Asked about how fragile large linguistic models (LLMs) are, the expert claims that “these models are built to do one thing: find patterns. I can identify a beak, the tip of a wing, some tail feathers, and I know they have a bird. But they have no memory. I can’t handle symbolic thinking. I can see millions of example math problems and learn the patterns, but I can’t “do” math. They are strong but fragile. They will always fail as complexity increases. They miss too many of the essential things we would need to trust them in the robust use cases envisioned for much more advanced AI. I know that ‘knife’, ‘sharp’ and ‘cutting’ go together — but they don’t have a model for why someone would be scared if a three-year-old has a knife.”

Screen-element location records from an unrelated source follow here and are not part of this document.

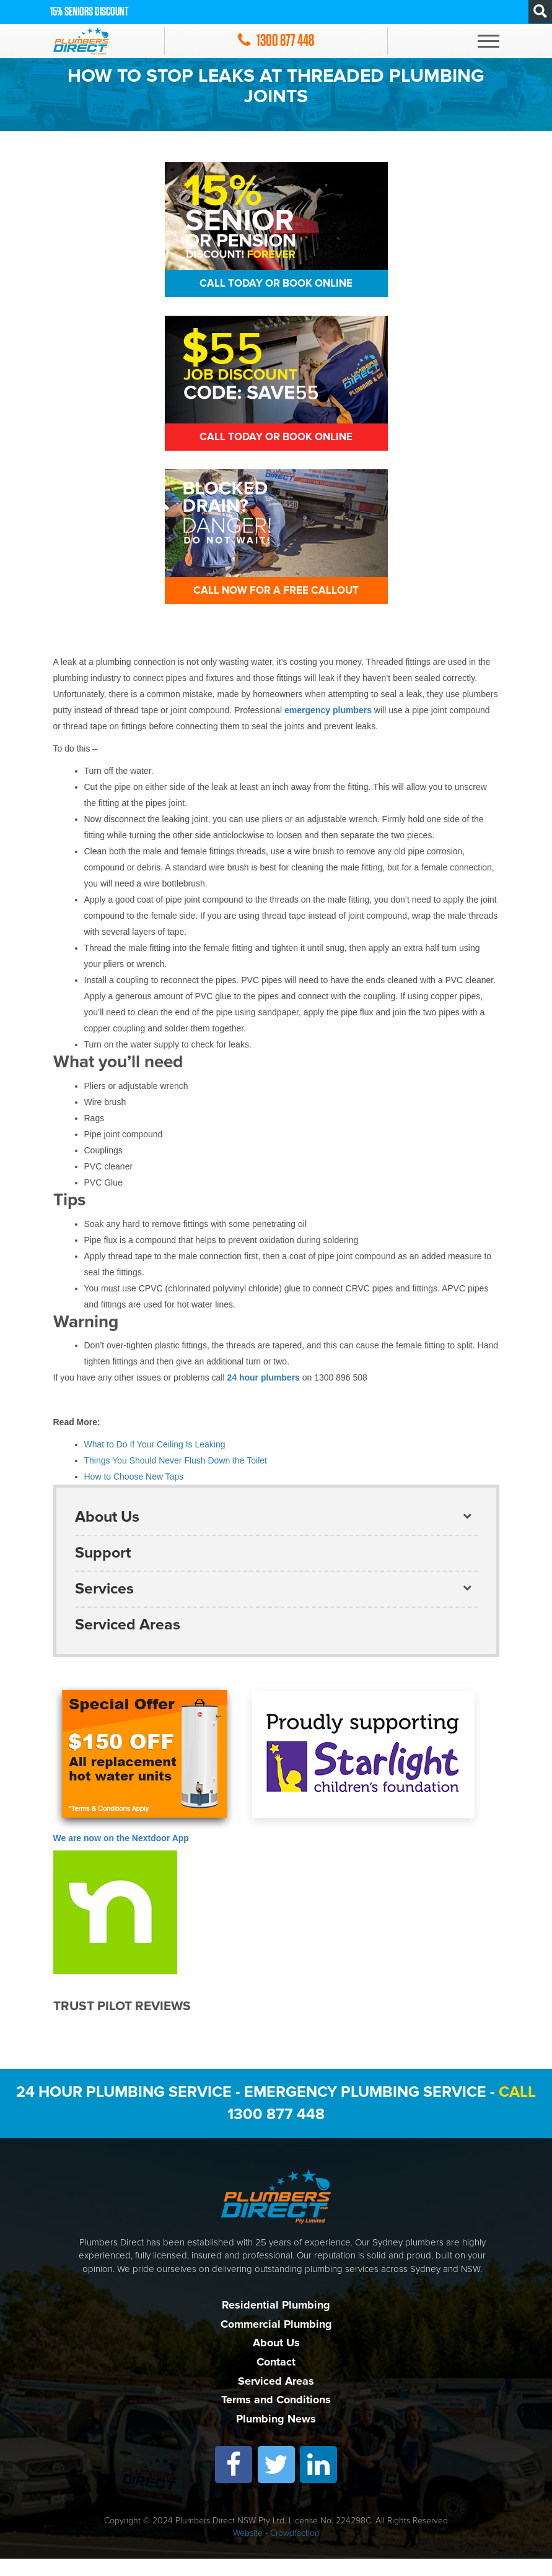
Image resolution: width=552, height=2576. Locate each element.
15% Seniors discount (89, 12)
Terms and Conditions (276, 2417)
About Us (107, 1534)
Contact (276, 2379)
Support (103, 1570)
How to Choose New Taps (134, 1494)
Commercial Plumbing (276, 2341)
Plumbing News (276, 2436)
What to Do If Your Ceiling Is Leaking (155, 1462)
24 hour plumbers (264, 1395)
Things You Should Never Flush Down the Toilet (175, 1478)
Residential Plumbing (276, 2322)
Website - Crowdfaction (276, 2550)
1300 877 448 (276, 2131)
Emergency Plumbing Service (365, 2109)
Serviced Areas (127, 1642)
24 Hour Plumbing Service (124, 2109)
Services (104, 1606)
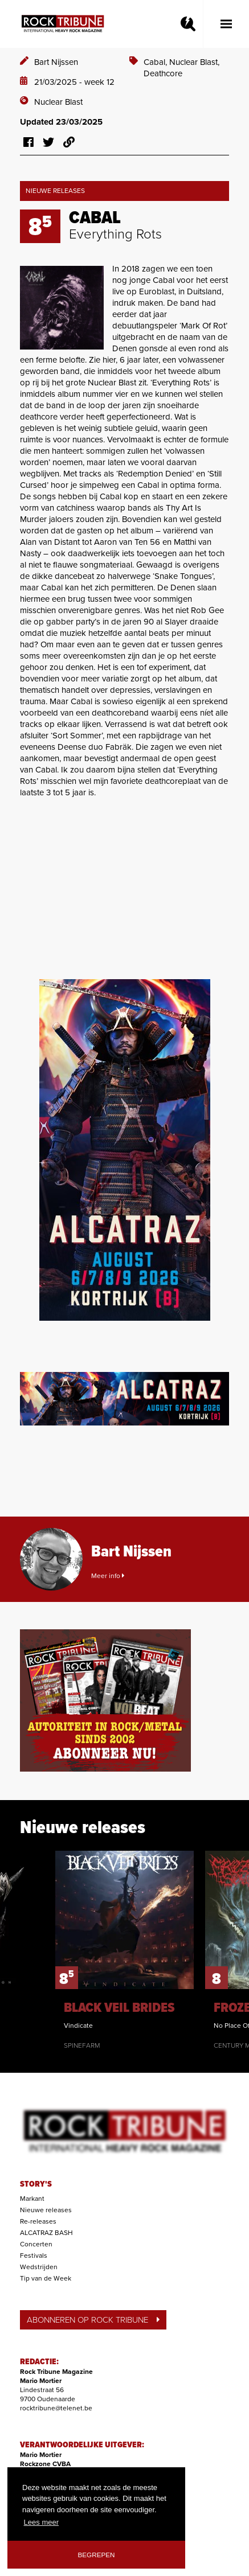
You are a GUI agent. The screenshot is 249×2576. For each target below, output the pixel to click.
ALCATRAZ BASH (46, 2233)
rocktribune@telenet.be (56, 2408)
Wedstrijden (39, 2267)
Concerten (36, 2244)
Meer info (107, 1576)
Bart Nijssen (56, 62)
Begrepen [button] (96, 2554)
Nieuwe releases (46, 2210)
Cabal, (156, 62)
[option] (124, 1950)
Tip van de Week (45, 2278)
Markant (32, 2199)
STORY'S (36, 2184)
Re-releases (38, 2221)
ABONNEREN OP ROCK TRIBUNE (93, 2320)
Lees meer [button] (41, 2522)
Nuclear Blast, (194, 62)
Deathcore (163, 73)
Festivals (33, 2255)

His conclusion regarding the help of these LLMs like chatGPT, “they tend to surface what was dominant in their training data. Usually that means they’ll give you a standard answer—simply what appears most often in textbooks or online posts. It’s not always wrong, but it’s not completely wrong either. If I ask a question about economics, I don’t want to be given the dominant position as the only answer. So I say to the LLM, look, I don’t know anything about this topic. But I know there are simple answers and complex, expert-level answers. Please outline beginner, intermediate, and advanced levels of understanding. Tell me what misconceptions beginners usually have. And then give me the specific terminology I need to look for and understand the advanced level. That way I give the model a chance to not only follow the dominant path, but to retrieve information that might be hidden or harder to find.”